### Problem description
Update the data from the first line through the line with "[x=809, y=370]": change "GUI agent" to "screen assistant" and keep everything else the same.

═══ Supplied material

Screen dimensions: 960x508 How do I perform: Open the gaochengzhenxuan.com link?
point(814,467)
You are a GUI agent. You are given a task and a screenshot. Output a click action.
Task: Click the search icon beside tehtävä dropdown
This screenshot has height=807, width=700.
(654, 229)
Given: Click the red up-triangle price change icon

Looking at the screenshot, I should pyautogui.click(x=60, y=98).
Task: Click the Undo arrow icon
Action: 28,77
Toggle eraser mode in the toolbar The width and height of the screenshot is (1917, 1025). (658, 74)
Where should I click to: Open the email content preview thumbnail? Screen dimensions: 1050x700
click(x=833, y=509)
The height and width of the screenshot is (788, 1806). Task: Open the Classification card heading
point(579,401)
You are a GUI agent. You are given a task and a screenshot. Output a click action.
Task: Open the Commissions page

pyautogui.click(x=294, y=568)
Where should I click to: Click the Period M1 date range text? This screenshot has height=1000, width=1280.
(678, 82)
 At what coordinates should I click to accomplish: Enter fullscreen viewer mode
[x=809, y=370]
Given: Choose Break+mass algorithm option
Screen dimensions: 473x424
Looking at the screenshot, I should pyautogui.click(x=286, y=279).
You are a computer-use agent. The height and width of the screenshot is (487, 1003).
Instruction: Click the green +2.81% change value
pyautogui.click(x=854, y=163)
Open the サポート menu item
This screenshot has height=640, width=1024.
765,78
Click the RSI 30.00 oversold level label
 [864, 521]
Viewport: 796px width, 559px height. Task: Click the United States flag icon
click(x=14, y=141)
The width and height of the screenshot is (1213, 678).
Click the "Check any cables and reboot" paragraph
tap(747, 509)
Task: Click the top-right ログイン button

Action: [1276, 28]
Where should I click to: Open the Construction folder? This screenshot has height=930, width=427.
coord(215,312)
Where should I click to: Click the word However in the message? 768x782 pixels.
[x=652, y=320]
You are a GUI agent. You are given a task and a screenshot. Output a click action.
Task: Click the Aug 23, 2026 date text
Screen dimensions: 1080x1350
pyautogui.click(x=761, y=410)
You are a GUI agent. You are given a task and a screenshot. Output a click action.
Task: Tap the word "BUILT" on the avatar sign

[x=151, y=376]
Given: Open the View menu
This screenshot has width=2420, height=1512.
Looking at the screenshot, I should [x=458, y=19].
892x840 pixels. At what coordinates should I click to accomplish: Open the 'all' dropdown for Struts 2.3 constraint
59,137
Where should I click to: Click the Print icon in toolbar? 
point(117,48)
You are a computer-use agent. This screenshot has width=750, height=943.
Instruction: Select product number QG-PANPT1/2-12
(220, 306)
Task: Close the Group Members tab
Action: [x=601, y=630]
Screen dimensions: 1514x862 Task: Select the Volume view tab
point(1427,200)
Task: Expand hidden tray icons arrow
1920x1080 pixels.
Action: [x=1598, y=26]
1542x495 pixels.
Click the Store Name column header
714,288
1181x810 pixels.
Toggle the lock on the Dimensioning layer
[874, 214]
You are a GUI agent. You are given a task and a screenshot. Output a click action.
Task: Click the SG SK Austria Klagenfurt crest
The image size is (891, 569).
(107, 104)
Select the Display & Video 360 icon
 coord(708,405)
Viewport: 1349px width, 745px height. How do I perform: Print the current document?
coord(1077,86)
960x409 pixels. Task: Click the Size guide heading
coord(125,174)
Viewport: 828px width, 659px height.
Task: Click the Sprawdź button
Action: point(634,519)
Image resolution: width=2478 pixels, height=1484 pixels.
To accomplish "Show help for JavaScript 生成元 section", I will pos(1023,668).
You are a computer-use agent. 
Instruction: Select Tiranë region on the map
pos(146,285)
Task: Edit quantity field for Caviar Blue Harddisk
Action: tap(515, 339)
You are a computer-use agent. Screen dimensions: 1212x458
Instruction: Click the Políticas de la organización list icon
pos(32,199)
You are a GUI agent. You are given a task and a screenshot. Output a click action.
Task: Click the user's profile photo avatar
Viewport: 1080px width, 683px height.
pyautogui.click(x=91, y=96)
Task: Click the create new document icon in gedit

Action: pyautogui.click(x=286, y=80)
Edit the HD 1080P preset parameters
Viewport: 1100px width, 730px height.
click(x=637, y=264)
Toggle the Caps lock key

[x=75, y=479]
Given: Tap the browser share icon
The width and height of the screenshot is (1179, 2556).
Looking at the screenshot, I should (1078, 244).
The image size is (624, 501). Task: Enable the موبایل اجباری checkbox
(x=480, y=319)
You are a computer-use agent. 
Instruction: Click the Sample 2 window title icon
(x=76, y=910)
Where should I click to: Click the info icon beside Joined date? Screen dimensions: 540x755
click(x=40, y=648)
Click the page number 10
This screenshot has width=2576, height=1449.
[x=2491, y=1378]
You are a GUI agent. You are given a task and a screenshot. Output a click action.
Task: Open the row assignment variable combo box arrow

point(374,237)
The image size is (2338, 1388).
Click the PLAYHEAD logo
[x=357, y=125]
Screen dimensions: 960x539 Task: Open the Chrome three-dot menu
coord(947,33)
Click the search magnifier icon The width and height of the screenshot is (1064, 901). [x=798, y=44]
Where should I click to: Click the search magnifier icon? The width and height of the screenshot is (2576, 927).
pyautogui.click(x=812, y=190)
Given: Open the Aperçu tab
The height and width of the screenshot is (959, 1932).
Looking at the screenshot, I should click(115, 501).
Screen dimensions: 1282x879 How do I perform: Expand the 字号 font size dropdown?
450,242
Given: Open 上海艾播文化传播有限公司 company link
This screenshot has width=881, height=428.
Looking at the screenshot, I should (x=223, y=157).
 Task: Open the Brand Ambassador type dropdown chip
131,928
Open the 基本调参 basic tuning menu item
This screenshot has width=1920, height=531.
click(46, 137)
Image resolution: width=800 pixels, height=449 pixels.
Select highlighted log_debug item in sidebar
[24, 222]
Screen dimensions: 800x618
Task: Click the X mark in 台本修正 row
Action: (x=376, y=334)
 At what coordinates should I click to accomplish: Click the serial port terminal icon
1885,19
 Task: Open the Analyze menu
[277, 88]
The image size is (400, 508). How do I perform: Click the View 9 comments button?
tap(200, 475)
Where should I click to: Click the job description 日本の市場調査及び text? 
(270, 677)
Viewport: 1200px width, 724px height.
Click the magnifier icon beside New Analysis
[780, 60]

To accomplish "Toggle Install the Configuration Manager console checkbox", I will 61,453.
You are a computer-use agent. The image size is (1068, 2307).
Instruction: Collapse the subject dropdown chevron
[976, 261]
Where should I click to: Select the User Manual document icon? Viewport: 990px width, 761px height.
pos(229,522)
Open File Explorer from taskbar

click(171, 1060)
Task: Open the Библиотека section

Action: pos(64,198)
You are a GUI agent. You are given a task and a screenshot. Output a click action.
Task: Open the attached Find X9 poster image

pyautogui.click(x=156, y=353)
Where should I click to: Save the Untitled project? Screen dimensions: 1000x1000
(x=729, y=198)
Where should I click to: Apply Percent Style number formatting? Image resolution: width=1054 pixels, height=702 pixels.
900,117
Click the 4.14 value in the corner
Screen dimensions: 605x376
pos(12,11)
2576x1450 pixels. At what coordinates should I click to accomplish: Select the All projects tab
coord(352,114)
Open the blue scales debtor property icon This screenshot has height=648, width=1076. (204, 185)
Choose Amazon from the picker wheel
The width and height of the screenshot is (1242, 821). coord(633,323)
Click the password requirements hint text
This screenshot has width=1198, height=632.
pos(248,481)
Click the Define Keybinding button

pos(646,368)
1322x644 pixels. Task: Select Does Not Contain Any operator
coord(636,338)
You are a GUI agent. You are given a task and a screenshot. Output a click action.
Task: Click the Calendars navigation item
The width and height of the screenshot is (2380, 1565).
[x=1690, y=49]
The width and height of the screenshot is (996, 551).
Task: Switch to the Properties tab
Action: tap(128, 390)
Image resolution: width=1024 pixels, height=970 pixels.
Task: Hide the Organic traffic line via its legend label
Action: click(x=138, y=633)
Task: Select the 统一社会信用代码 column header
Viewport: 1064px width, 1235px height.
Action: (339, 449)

══════

### Answer to the exercise
Screen dimensions: 960x508 How do I perform: Open the gaochengzhenxuan.com link?
point(814,467)
You are a screen assistant. You are given a task and a screenshot. Output a click action.
Task: Click the search icon beside tehtävä dropdown
This screenshot has height=807, width=700.
(654, 229)
Given: Click the red up-triangle price change icon

Looking at the screenshot, I should pyautogui.click(x=60, y=98).
Task: Click the Undo arrow icon
Action: 28,77
Toggle eraser mode in the toolbar The width and height of the screenshot is (1917, 1025). (658, 74)
Where should I click to: Open the email content preview thumbnail? Screen dimensions: 1050x700
click(x=833, y=509)
The height and width of the screenshot is (788, 1806). Task: Open the Classification card heading
point(579,401)
You are a screen assistant. You are given a task and a screenshot. Output a click action.
Task: Open the Commissions page

pyautogui.click(x=294, y=568)
Where should I click to: Click the Period M1 date range text? This screenshot has height=1000, width=1280.
(678, 82)
 At what coordinates should I click to accomplish: Enter fullscreen viewer mode
[x=809, y=370]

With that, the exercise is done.